Come vede il futuro della Chiesa? “Sono membro della congregazione delle Cause dei santi. Là vedo con immensa gioia come la Chiesa risplenda di santità. Siamo felici di vedere il numero impressionante di tante figlie e figli della Chiesa cattolica che prendono sul serio il Vangelo e la chiamata universale alla santità. Veramente ‘è dal costato di Cristo dormiente sulla croce è scaturito il mirabile sacramento di tutta la Chiesa’ (Sacrosanctum Concilium, n. 5). Nonostante quello che dicono i ‘ciechi nati’ e nonostante i molti peccati dei suoi membri, la Chiesa è bella e santa. E’ l’estensione di Gesù Cristo. La Chiesa non è un’istituzione mondana, la sua salute non si misura dal suo potere e dalla sua influenza. La Chiesa oggi vive il Venerdì santo. La Barca sembra prendere acqua da tutte le parti. Alcuni la tradiscono dall’interno. Penso al dramma e agli orribili crimini dei preti pedofili. Come potrebbe la missione essere fruttuosa quando tante bugie coprono la bellezza del volto di Gesù? Altri sono tentati di tradire lasciando la nave per seguire i poteri alla moda. Penso alle tentazioni in atto in Germania sul cammino sinodale. Ci si chiede cosa rimarrà del Vangelo se tutto questo andrà fino alla fine: una vera apostasia silenziosa. Ma la vittoria di Cristo passa sempre attraverso la Croce. La Chiesa deve andare alla Croce e al grande silenzio del Sabato santo. Dobbiamo pregare con Maria vicino al corpo di Gesù. Guardare, pregare, fare penitenza e riparare per poter annunciare meglio la vittoria di Cristo Risorto”.

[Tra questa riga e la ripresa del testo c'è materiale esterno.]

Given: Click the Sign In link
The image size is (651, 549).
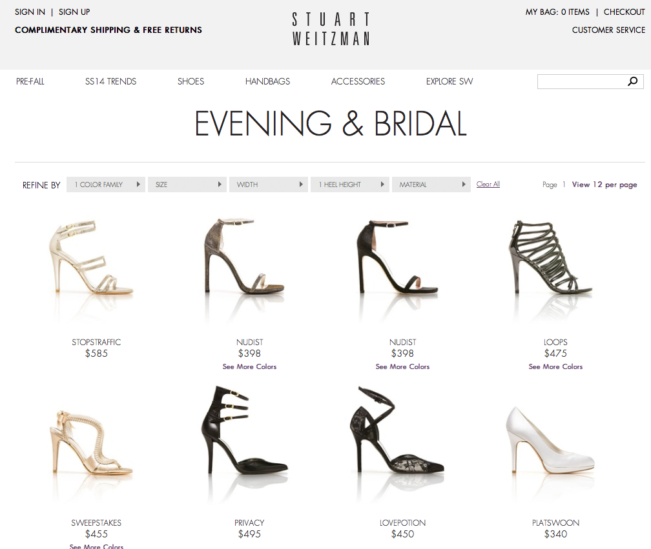Looking at the screenshot, I should tap(30, 12).
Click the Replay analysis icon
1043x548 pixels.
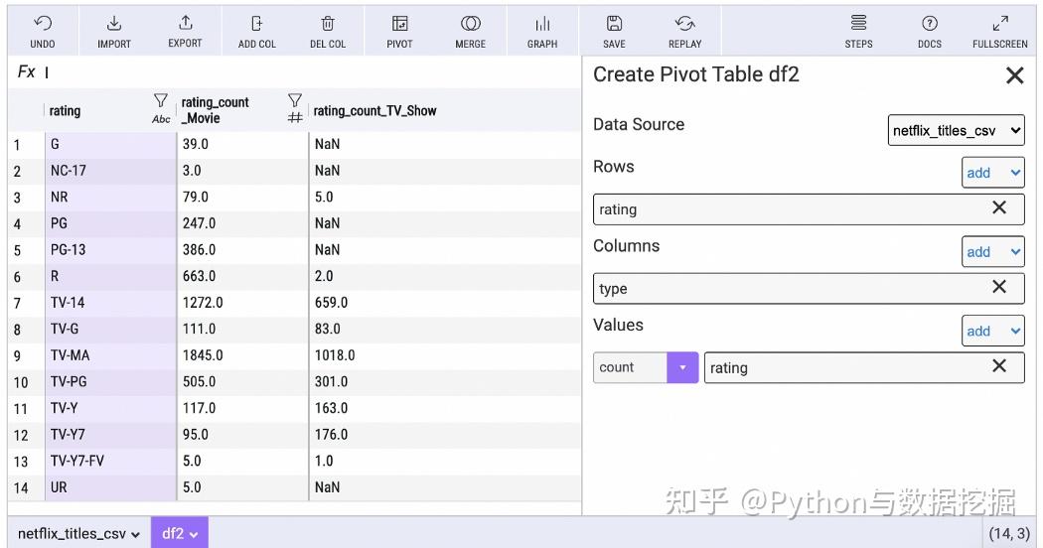click(684, 30)
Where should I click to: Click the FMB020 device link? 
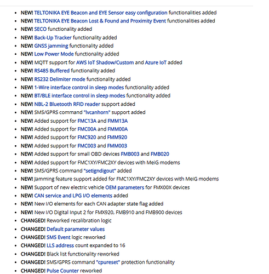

E lei, cosa farà ora? “Non smetterò di lavorare. Sono anche felice di avere più tempo per pregare e leggere. Continuerò a scrivere, a parlare, a viaggiare. Qui a Roma continuo a ricevere sacerdoti e fedeli da tutto il mondo. La Chiesa ha più che mai bisogno di vescovi che parlino chiaramente, liberamente e fedelmente a Gesù Cristo e agli insegnamenti dottrinali e morali del suo Vangelo. Ho intenzione di continuare questa missione e persino di amplificarla. Devo continuare a lavorare al servizio dell’unità della Chiesa, nella verità e nella carità. Desidero umilmente continuare a sostenere la riflessione, la preghiera, il coraggio e la fede di tanti cristiani confusi, confusi e disorientati dalle tante crisi che stiamo attraversando in questo momento: crisi antropologica, crisi culturale, crisi di fede, crisi sacerdotale, crisi morale, ma soprattutto crisi del nostro rapporto con Dio”.